Record set

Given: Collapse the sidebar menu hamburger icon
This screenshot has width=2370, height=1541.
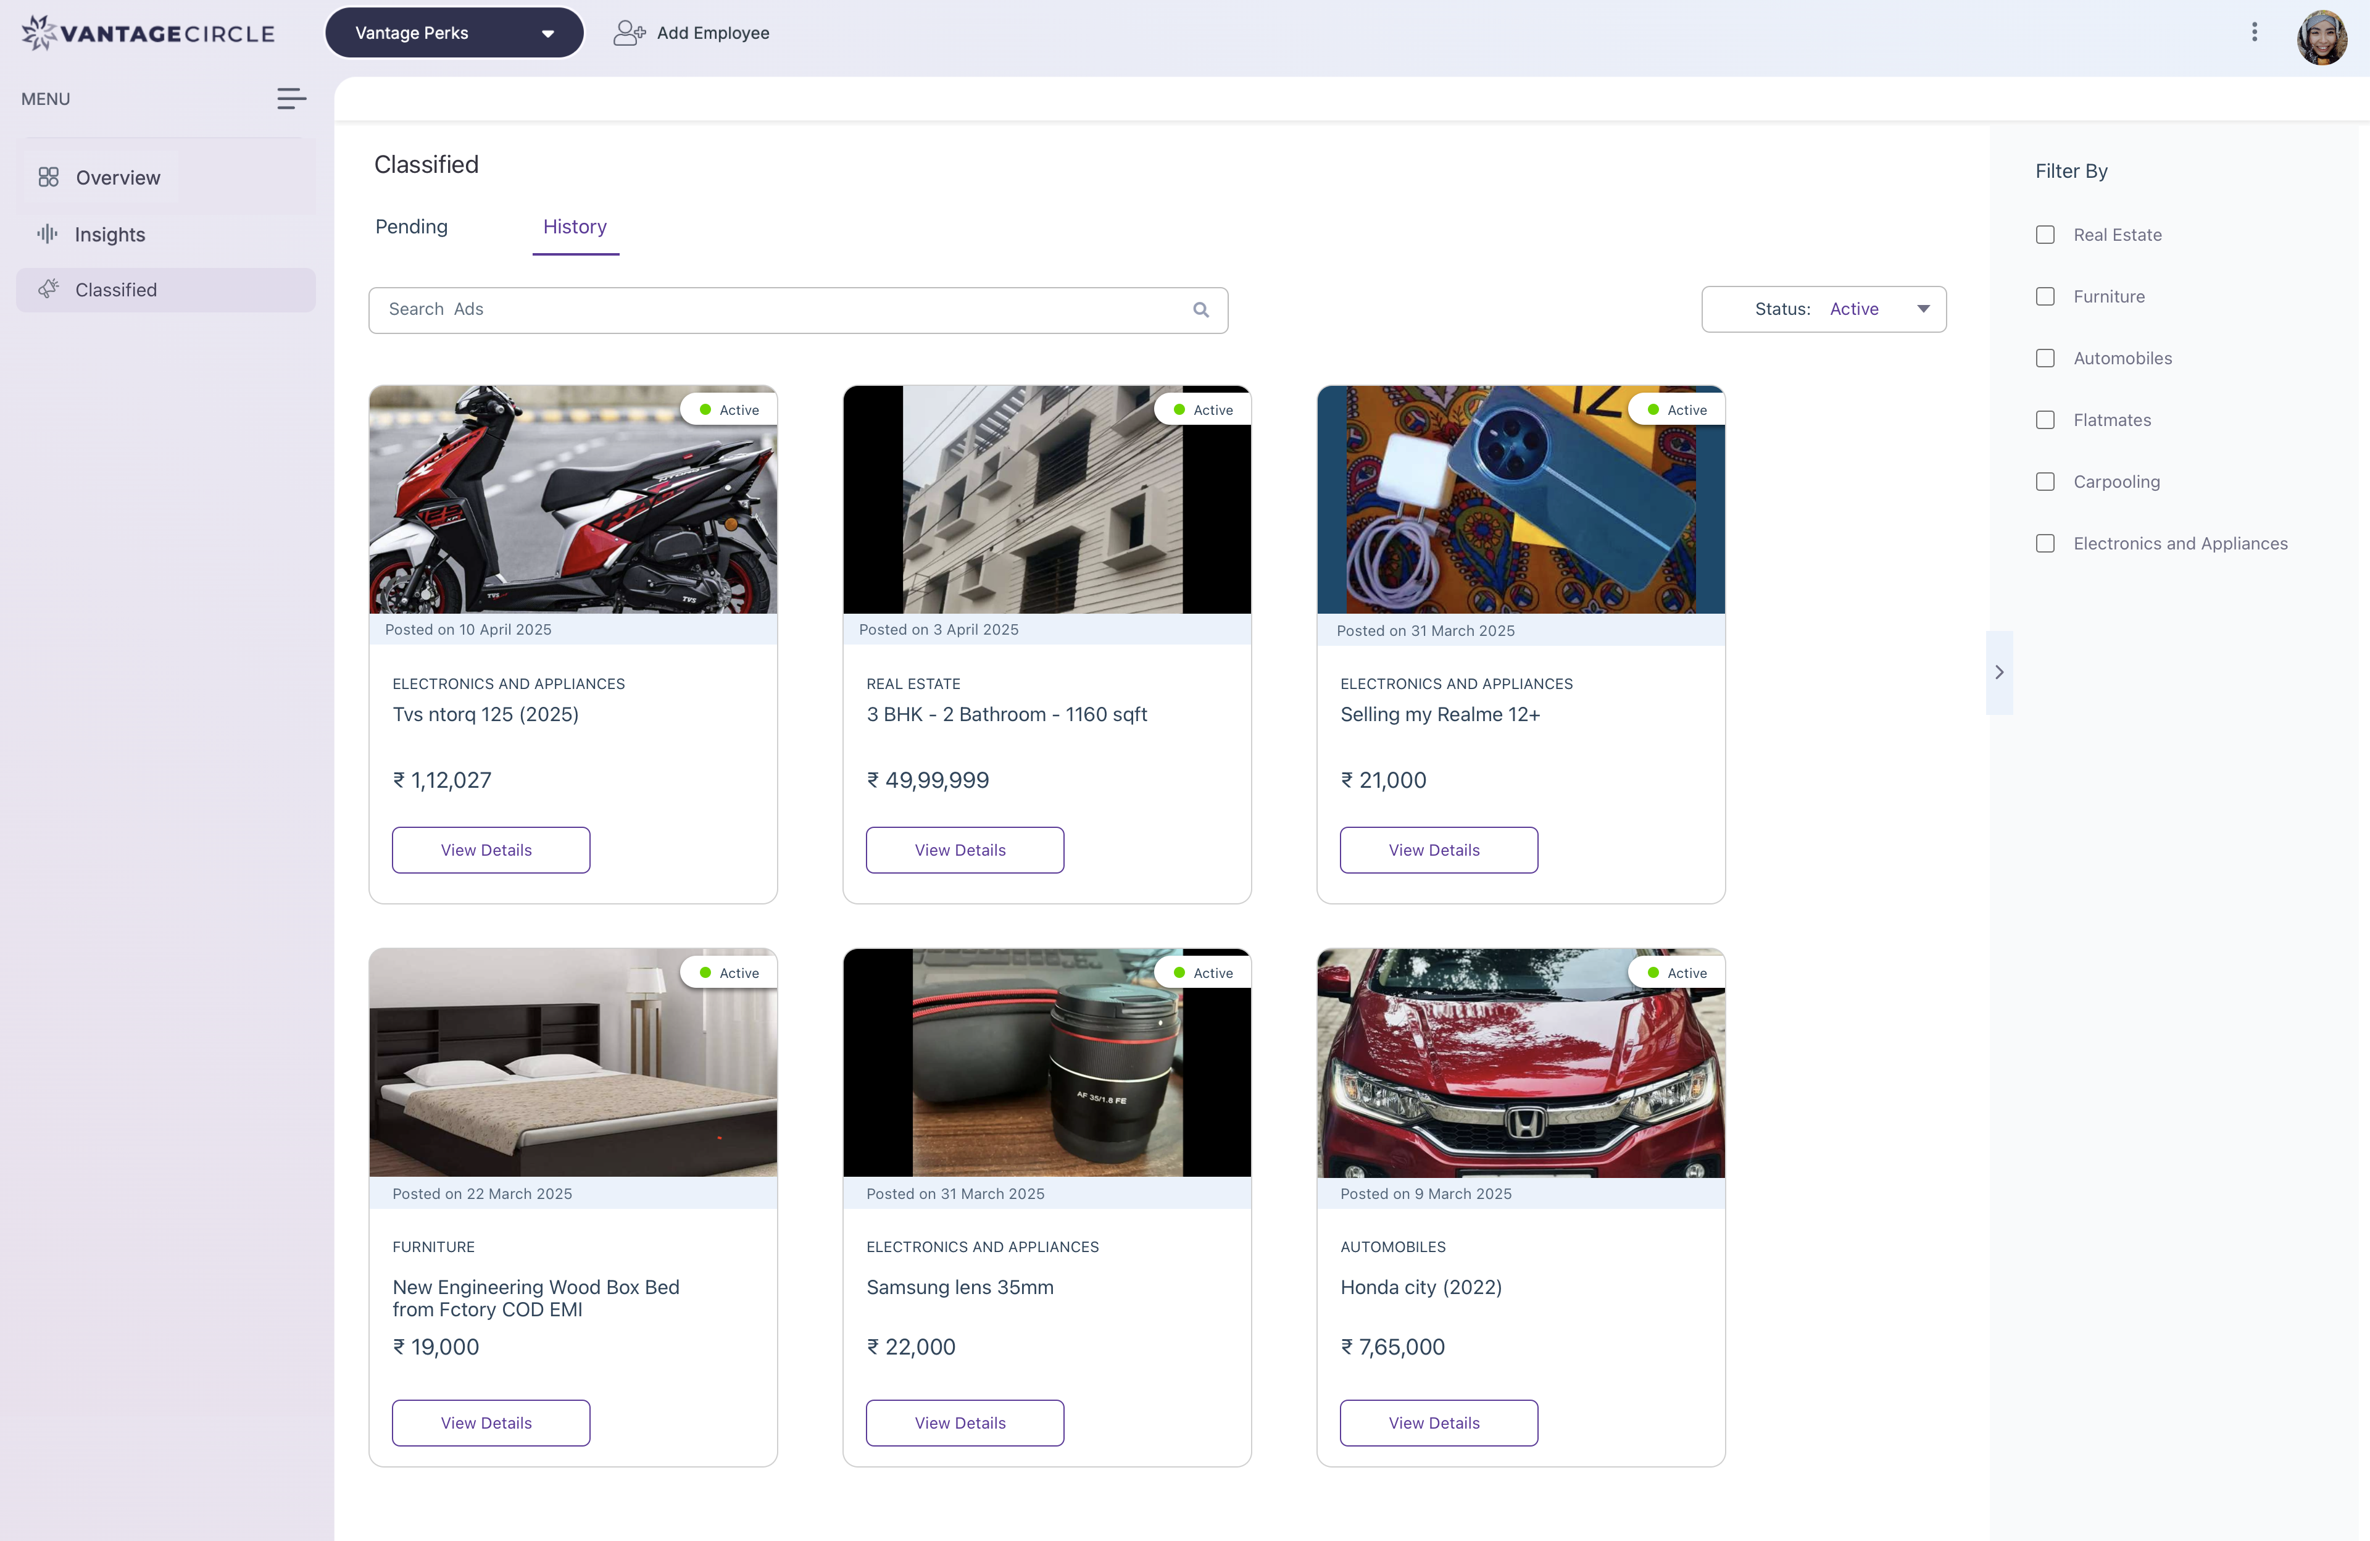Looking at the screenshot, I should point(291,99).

---

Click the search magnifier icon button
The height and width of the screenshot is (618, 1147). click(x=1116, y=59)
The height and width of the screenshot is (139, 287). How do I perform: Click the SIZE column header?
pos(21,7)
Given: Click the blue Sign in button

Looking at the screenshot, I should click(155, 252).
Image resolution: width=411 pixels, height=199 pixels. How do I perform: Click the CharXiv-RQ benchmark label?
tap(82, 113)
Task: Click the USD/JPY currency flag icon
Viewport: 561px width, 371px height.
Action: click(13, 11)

Required task
Starting with the line that contains "Given: Collapse the" and continuing through the line that contains "Looking at the screenshot, I should point(291,99).", recast that material as a numbered list without blank lines. Leave the pictures out of the answer.

Written solution
1. Given: Collapse the sidebar menu hamburger icon
2. This screenshot has width=2370, height=1541.
3. Looking at the screenshot, I should point(291,99).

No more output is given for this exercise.